ExcelRocks and SimpleRPG are fine enough but do they come close to the majesty of the SquariaSoft games on http://www.dzikosoft.com/ ?

Squaria Adventure
Rotation
Invasion Fours
KlaXL

Quite probably they do, but I keep on releasing them...

Anyway, what kinda games do people want to see in Excel?

I've currently got prototypes for...

Another couple of RPGs.
A Racing Game
A Puzzle Game
A Shoot-em-up
A Platformer.

I keep diving between then all and as a result am nowhere near to finishing any.


----------



## clut (May 26, 2008)

I'd like to see you do a racing game.

I made simpleRPG, and I've seen a few platformers out there, However I don't think I've seen a racing game in Excel yet (at least not a decent one!), so I'd like to see you put one together.

I've also developed a management game, but due to it's nature, I can't advertise it. That said, you can get to it by following the link in my sig. You have to request the game via e-mail, but it's well worth it.


----------



## MorganO (May 26, 2008)

I agree.  A racing game is something unique to the Excel Gaming universe.  All the others have been done before several times.  A racing game might be quite a challenge due to the limitation of Excel and the requirements of a racing type game!

Take care,

Owen


----------



## clut (May 26, 2008)

What might be cool is a racing game with some RPG elements.

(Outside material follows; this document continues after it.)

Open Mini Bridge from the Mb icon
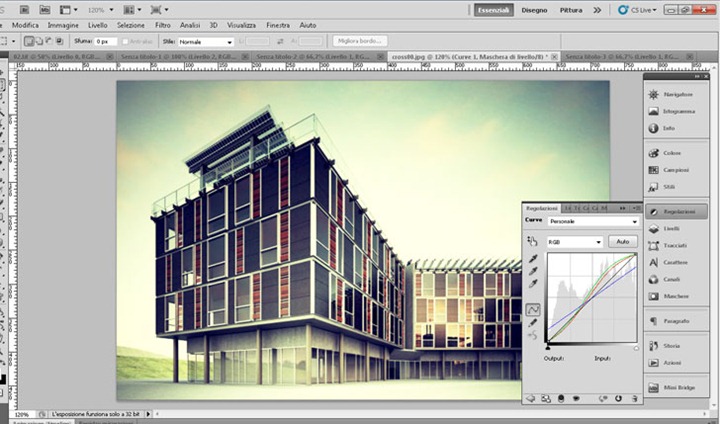Viewport: 720px width, 424px height. click(44, 9)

Basic game is racing, but you (or your car) has adjustable stats (handling, acceleration, top speed, y'know, all the usuals) that can be increased over time either by buying upgrades, or increasing skill based on time spent driving, or some other, more original method.

The underlying game is still racing, but there is still an element of self-progression.

p.s Who remembers Super Sprint and Championship Sprint??? Collect 3 golden spanners and you get to pick an upgrade.


----------



## Bartek (May 26, 2008)

Racing game would definitely be cool, I think it may combine cell graphics for the background (highway, landscape) and shapes for sprites (car, trucks).

Thinking of some other oldies that may look great implemented on Excel, the Moon Patrol immediately comes to mind - loved the game when I was 20 years younger . Anyway, there are dozens of great ideas for Excel games, so I am sure you will end with another cool game.


----------



## Thargoid (May 27, 2008)

Looks like people are clamouring for racing.

I've a couple of ideas for that so I'll work on those a bit more.

That said, I'm nearing the end of development for the sequel to KlaXL so I'll probably still be switching between the two.


----------



## clut (May 28, 2008)

Maybe we should try to form some sort of collaborative environment to thrash out game ideas.

Often I've got lots of good ideas, but no time to code them, and other times I've got time, but can't think of anything interesting. 

If there were a place to share ideas, whoever had the time could then use those ideas. Even if two people set about coding the same idea, they'd both end up with different games...


----------



## Thargoid (May 28, 2008)

Excellent idea Clut.

I've a myriad of ideas but my coding skills just aren't up to par yet.


----------



## clut (May 28, 2008)

Another benefit it would/could bring, is the availability of beta testers... If someone has a working prototype of one of the ideas, I'm sure people there would like to beta test it.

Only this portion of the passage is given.